Gegeven tekst
%%

Zo luidt het verslag in De strijd op Nederlands grondgebied: ‘Hier zijn grote moeilijkheden ondervonden van de Franse autoriteiten. Bij de vluchtelingen bevond zich een vrouw, die in vergevorderde staat van zwangerschap verkeerde en niet met de vrachtauto’s, doch in de auto van de Heer Molenaar was vervoerd; deze heeft haar, omdat zij reeds van ’s morgens 4.00 tot ’s middags 15.00 in zijn auto gezeten had, er uit doen komen om zich enigszins te verfrissen. Deze vrouw schijnt enige woorden Duits te hebben gesproken, hetgeen door omstanders was gehoord en als gevolg hiervan werd de Heer Molenaar in de opgewonden stemming, die er heerste, gearresteerd.’

De vluchtelingen werd in Béthune overgegeven aan een vluchtelingenkamp.

Onder bedreiging van een Franse commandant reisde het detachement naar Ambleteuse aan de kust ten noorden van Boulogne. Zonder de 115 vluchtelingen en zonder Molenaar. In Ambleteuse werden bovendien de 21 gevangenen uit Ooltgensplaat op last van de Fransen in een kamp opgesloten.

%%

Aangeleverd materiaal
%%

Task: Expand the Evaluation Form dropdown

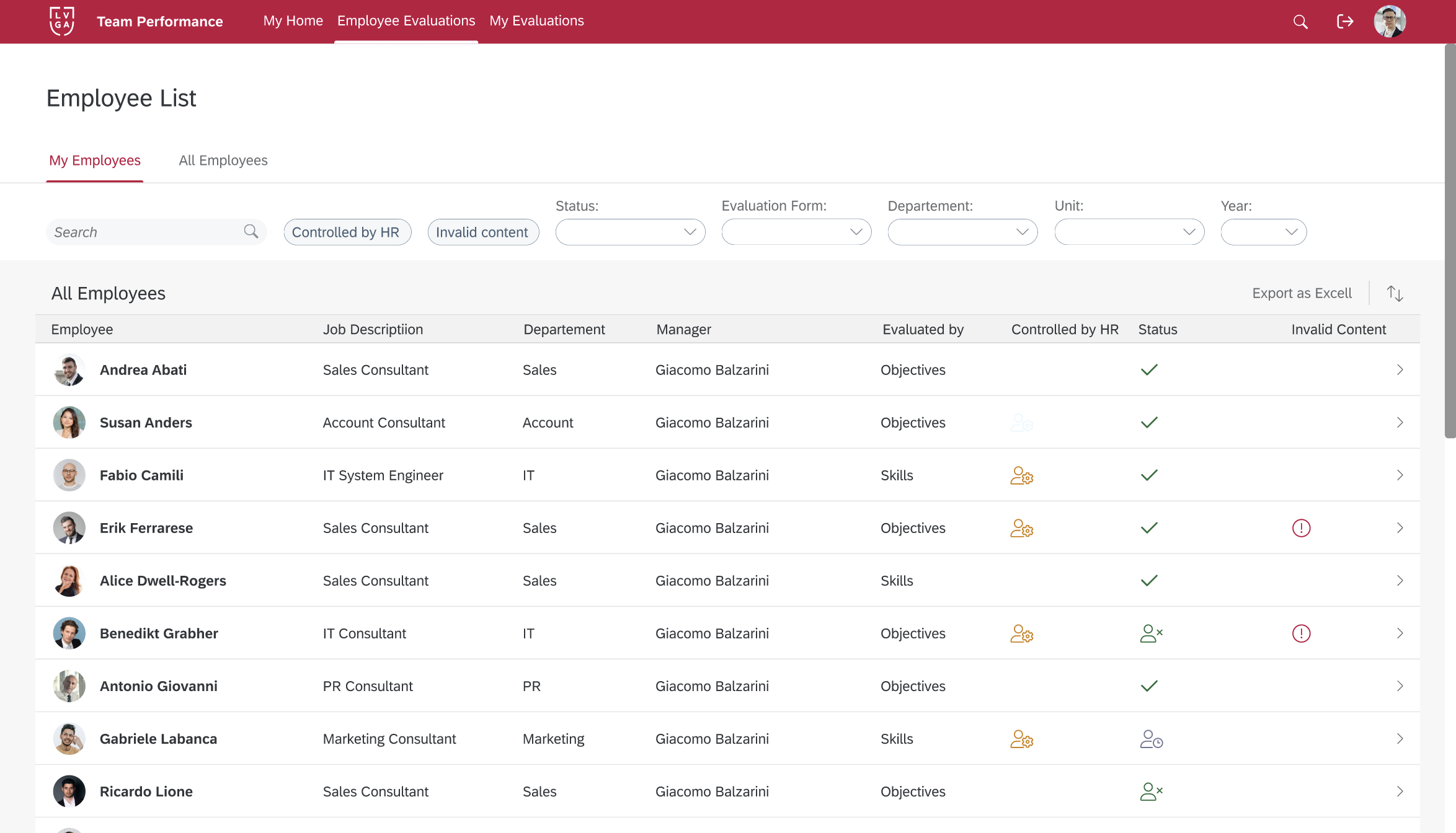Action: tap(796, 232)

%%
%%

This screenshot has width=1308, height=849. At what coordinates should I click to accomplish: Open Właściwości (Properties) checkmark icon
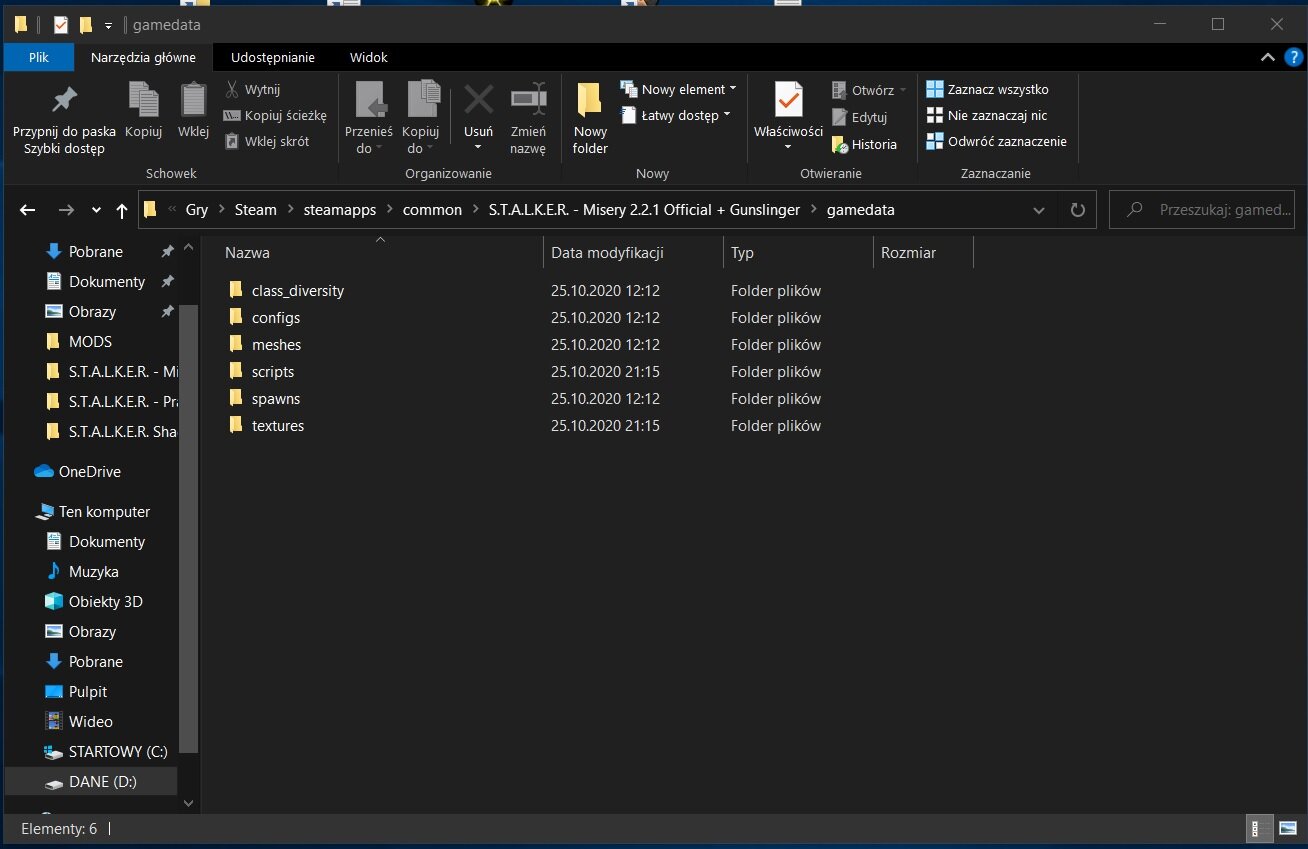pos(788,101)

%%

Wat je doet
**1.** Kloppen deze uitspraken met het fragment over de vluchtelingen? (a) De zwangere vrouw werd met een van de vrachtauto's vervoerd. (b) Molenaar reisde met het detachement mee naar Ambleteuse. (c) In Ambleteuse werden 21 gevangenen uit Ooltgensplaat in een kamp opgesloten. Geef per uitspraak ja of nee en citeer de woorden uit het fragment die de doorslag geven.
**2.** Ga verder met het fragment over de vluchtelingen, te beginnen na de laatste zin.

Antwoorden per opdracht
**1.**
(a) Nee: "niet met de vrachtauto’s, doch in de auto van de Heer Molenaar was vervoerd"
(b) Nee: "Zonder de 115 vluchtelingen en zonder Molenaar."
(c) Ja: "In Ambleteuse werden bovendien de 21 gevangenen uit Ooltgensplaat op last van de Fransen in een kamp opgesloten."

**2.**
Molenaar zou weer vrijkomen, maar kreeg de 21 niet terug: ‘Wij hebben er nog tegen geprotesteerd maar dat hielp niets.’ Lou de Jong schreef: ‘het slot van het lied was dat de een-en-twintig met enkele honderden andere geïnterneerden naar Calais moesten lopen waar men geen schip voor hen kon vinden. Daar bevonden zij zich nog op 26 mei, toen de Duitsers Calais veroverden. Van de een-en-twintig mochten zich achttien, onder wie Rost van Tonningen, als bevrijd beschouwen; de drie communisten onder het gezelschap werden spoedig door de Gestapo opgehaald. Van de honderdvijftien Duits-Joodse vluchtelingen die aan Molenaar meegegeven waren, keerden twee-en-tachtig naar Sluis terug.’ Een van de communisten zou als Vertrouwensman voor de Duitsers gaan werken (en na de oorlog tot 20 jaar gevangenisstraf worden veroordeeld), de andere twee bezweken in Duitse concentratiekampen.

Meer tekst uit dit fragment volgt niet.